If a man who cannot count finds a four-leaf clover, is he entitled to
happiness? ---Stanislaw Lec
 
"I shall not commit the fashionable stupidity of regarding everything I cannot explain as a fraud." ~Carl Gustav Jung

My Best,
Bertha
 
We may doubt the existence of matter, if we please, and like Berkley deny it, without subjecting ourselves to the shame of a very conclusive confutation; but there is a remarkable difference between matter and mind, that he that doubts the existence of mind, by doubting proves it. ~ Colton
 
"Where is it that we were together? Who were you that I lived with? The brother. The friend. Darkness and light. Strife and love. Are they the workings of one mind? The features of the same face? Oh, my soul. Let me be in you now. Look out through my eyes. Look out at the things you made. All things shining." Private Edward P. Train, The Thin Red Line
 
"Materialism ends up denying the existence of any irreducible subjective qualitative states of sentience or awareness."

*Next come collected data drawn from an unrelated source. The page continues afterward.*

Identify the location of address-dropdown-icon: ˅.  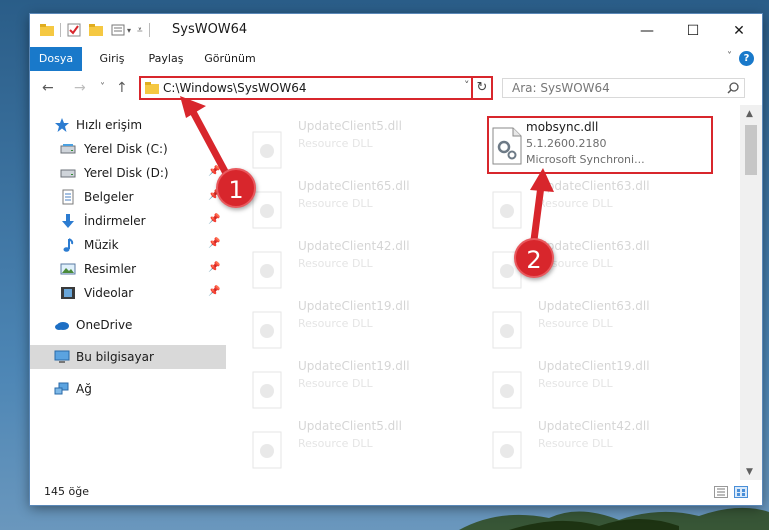
(467, 86).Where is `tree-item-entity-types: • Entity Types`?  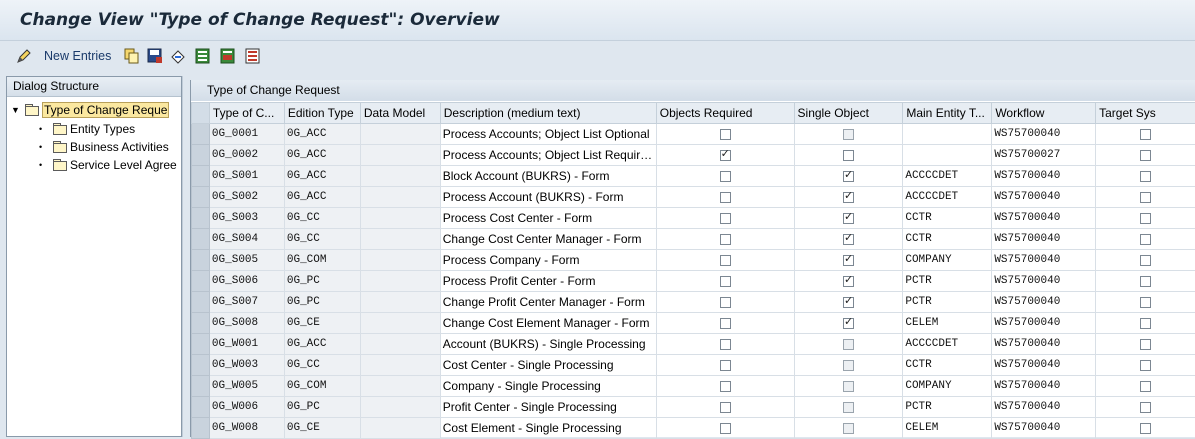
tree-item-entity-types: • Entity Types is located at coordinates (109, 128).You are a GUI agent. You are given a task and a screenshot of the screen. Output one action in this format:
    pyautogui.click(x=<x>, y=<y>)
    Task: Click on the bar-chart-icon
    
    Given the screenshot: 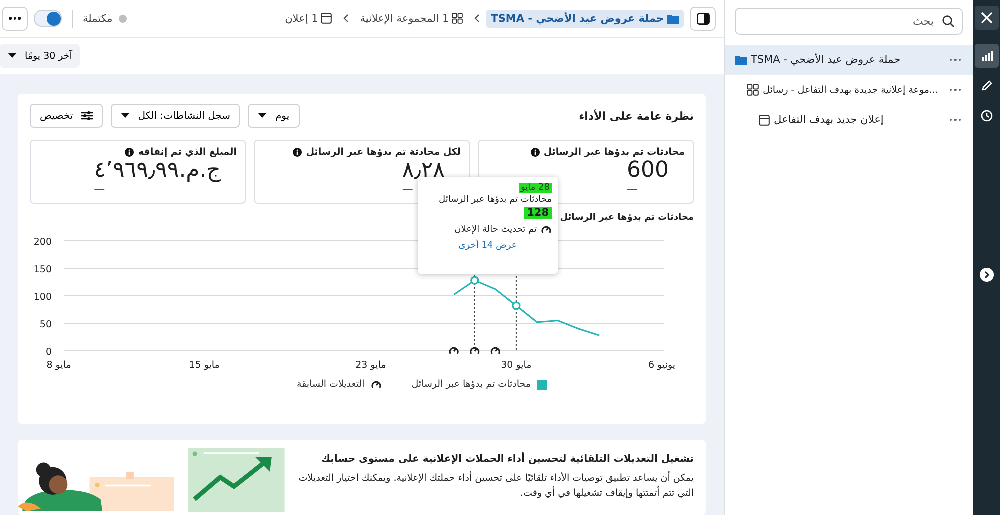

"Dualism makes the problem insoluble; materialism denies the existence of any phenomenon to study, and hence of any problem. "
- John Searle
 
On earth there is nothing great but man; in man there is nothing great but mind.

~ Sir William Hamilton

Lectures on Metaphysics.
 
For him who has conquered the mind, the mind is the best of friends; but for one who has failed to do so, his mind will remain the greatest enemy.

~ Bhagavad Gita, As It Is 6.6
 
Last weeks potatoes

So what is this mind of ours: what are these atoms with consciousness? Last week’s potatoes! They now can remember what was going on in my mind a year ago—a mind which has long ago been replaced.

To note that the thing I call my individuality is only a pattern or dance, that is what it means when one discovers how long it takes for the atoms of the brain to be replaced by other atoms. The atoms come into my brain, dance a dance, and then go out—there are always new atoms, but always doing the same dance, remembering what the dance was yesterday.

~ Richard Feynman

‘What do You Care What Other People Think?’ Further Adventures of a Curious Character (1988)
 
The breeze at dawn has secrets to tell you.
Don't go back to sleep.

You must ask for what you really want.
Don't go back to sleep.

People are going back and forth across the doorsill
where the two worlds touch.

The door is round and open.
Don't go back to sleep.

-Rumi​
 
God was always invented to explain mystery. God is always invented to explain those things that you do not understand. Now, when you finally discover how something works, you get some laws which you're taking away from God; you don't need him anymore. But you need him for the other mysteries. So therefore you leave him to create the universe because we haven't figured that out yet; you need him for understanding those things which you don't believe the laws will explain, such as consciousness, or why you only live to a certain length of time — life and death — stuff like that. God is always associated with those things that you do not understand. Therefore I don't think that the laws can be considered to be like God because they have been figured out.